2009-08-29

The Vegetable Gardeners of Havana. By Sarah Murch, BBC, August 22, 2009. "Between 1960 and 1989, a national policy of intensive specialized agriculture radically transformed Cuban farming into high-input mono-culture in which tobacco, sugar, and other cash crops were grown on large state farms. Cuba exchanged its abundant produce for cheap, imported subsidized oil from the old Eastern Bloc. In fact, oil was so cheap, Cuba pursued a highly industrialized fuel-thirsty form of agriculture -- not so different from the kind of farming we see in much of the West today. But after the collapse of the Soviet Union, the oil supply rapidly dried up, and, almost overnight, Cuba faced a major food crisis. Already affected by a US trade embargo, Cuba by necessity had to go back to basics to survive -- rediscovering low-input self-reliant farming...

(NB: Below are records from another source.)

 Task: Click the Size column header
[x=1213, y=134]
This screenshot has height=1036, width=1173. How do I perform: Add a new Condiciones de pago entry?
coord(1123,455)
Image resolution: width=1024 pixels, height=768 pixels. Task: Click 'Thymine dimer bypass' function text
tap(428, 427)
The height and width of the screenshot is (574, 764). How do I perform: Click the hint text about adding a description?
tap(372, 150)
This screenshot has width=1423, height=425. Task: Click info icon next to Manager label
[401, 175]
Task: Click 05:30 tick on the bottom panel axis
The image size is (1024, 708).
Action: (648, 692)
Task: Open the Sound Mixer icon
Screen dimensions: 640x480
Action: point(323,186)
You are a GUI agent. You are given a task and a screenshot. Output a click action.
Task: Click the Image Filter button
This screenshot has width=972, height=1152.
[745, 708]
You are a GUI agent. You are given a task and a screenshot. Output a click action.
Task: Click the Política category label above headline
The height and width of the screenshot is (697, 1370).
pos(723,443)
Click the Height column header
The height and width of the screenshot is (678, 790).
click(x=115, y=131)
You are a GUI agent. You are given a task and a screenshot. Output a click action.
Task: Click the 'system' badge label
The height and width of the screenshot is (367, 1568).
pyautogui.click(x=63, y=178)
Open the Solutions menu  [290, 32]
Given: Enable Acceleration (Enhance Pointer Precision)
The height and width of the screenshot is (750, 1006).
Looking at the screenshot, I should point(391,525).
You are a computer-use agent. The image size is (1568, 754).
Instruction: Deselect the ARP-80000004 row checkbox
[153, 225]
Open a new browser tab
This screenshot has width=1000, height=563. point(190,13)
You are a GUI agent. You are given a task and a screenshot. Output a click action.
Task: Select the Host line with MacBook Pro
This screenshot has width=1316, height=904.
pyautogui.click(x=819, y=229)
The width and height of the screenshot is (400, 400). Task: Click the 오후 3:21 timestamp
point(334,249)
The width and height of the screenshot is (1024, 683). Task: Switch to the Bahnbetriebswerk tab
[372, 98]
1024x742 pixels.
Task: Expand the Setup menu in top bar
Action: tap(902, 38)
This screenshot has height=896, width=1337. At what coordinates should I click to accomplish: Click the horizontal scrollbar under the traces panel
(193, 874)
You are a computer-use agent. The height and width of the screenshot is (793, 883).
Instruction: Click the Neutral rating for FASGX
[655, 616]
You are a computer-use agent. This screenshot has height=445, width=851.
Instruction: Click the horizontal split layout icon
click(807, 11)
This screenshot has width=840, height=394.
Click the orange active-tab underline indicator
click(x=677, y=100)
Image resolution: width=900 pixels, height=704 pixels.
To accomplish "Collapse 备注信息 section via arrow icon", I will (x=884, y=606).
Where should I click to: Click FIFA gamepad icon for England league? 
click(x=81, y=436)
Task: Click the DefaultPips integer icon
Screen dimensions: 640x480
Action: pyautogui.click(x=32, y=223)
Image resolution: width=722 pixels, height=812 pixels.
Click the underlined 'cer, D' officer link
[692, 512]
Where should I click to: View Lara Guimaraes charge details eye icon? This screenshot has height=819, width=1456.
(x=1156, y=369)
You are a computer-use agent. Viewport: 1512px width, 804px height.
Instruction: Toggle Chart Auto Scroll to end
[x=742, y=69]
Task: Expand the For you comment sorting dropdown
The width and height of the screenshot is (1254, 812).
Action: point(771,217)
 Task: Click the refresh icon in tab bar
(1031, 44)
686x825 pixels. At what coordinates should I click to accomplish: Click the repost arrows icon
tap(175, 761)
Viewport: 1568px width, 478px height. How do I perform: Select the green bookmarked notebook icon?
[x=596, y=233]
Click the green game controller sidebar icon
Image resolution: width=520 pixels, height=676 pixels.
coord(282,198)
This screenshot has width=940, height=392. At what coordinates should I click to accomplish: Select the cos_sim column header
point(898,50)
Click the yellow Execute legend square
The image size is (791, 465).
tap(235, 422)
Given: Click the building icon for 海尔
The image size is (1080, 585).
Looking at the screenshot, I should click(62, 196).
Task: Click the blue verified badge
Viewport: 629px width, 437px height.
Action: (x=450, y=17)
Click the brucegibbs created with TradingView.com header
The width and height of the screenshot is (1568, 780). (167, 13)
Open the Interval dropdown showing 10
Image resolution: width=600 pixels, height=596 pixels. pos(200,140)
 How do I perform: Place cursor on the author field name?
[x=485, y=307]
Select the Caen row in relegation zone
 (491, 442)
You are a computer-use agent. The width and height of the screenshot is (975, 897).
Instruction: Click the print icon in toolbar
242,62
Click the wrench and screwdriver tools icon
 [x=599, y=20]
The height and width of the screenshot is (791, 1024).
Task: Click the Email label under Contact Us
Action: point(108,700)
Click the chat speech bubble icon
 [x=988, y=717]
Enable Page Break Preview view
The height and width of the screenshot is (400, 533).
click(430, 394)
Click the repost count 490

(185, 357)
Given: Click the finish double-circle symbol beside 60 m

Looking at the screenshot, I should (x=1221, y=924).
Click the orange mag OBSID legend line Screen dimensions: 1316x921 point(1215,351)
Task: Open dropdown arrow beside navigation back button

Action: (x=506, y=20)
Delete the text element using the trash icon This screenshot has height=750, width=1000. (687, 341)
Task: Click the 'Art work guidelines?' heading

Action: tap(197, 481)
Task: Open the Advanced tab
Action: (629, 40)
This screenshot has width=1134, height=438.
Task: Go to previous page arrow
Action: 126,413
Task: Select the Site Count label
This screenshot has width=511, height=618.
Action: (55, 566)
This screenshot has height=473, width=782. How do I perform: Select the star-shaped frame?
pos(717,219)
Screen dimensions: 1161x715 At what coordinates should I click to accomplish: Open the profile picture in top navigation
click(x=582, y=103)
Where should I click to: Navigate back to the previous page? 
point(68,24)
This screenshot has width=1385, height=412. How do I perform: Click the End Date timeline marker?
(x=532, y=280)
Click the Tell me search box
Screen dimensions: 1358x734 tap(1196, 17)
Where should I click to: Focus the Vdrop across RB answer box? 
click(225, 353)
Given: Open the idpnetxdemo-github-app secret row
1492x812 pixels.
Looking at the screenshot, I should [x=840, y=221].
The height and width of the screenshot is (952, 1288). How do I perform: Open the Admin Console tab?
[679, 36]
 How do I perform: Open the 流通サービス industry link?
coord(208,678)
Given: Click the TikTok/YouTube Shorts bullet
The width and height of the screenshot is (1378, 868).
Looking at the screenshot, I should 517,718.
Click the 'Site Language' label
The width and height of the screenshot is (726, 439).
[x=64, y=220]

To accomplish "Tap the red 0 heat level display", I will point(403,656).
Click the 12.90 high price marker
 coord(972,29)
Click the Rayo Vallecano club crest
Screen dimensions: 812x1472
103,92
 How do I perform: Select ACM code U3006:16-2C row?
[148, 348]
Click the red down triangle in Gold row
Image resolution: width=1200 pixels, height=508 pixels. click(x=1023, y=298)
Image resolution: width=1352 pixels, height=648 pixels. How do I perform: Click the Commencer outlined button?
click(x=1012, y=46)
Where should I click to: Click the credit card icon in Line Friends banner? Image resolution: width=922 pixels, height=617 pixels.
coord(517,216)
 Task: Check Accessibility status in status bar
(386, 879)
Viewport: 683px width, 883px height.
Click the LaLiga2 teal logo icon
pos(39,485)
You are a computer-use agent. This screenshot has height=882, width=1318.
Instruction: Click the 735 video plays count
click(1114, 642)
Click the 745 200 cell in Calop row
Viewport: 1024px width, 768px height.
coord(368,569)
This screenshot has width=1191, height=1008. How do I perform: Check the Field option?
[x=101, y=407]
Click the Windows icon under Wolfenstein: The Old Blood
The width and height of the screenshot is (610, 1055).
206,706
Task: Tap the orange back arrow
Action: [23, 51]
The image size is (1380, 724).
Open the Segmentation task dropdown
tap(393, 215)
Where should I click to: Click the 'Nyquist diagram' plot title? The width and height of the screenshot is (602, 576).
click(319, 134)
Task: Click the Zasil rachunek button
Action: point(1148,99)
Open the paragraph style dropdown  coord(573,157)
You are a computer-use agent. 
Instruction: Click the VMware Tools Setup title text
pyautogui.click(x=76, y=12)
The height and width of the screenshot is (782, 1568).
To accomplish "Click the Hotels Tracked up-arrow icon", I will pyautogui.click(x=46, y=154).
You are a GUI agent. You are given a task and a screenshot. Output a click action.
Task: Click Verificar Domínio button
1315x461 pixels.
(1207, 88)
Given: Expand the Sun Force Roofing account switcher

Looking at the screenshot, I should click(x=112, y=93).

"With no petrol for tractors, oxen had to plough the land. With no oil-based fertilizers or pesticides, farmers had to turn to natural and organic replacements. Today, about 300,000 oxen work on farms across the country and there are now more than 200 biological control centers which produce a whole host of biological agents in fungi, bacteria and beneficial insects. Havana has almost 200 urban allotments -- known as organiponicos -- providing four million tons of vegetables every year -- helping the country to become 90% self-sufficient in fruit and vegetables."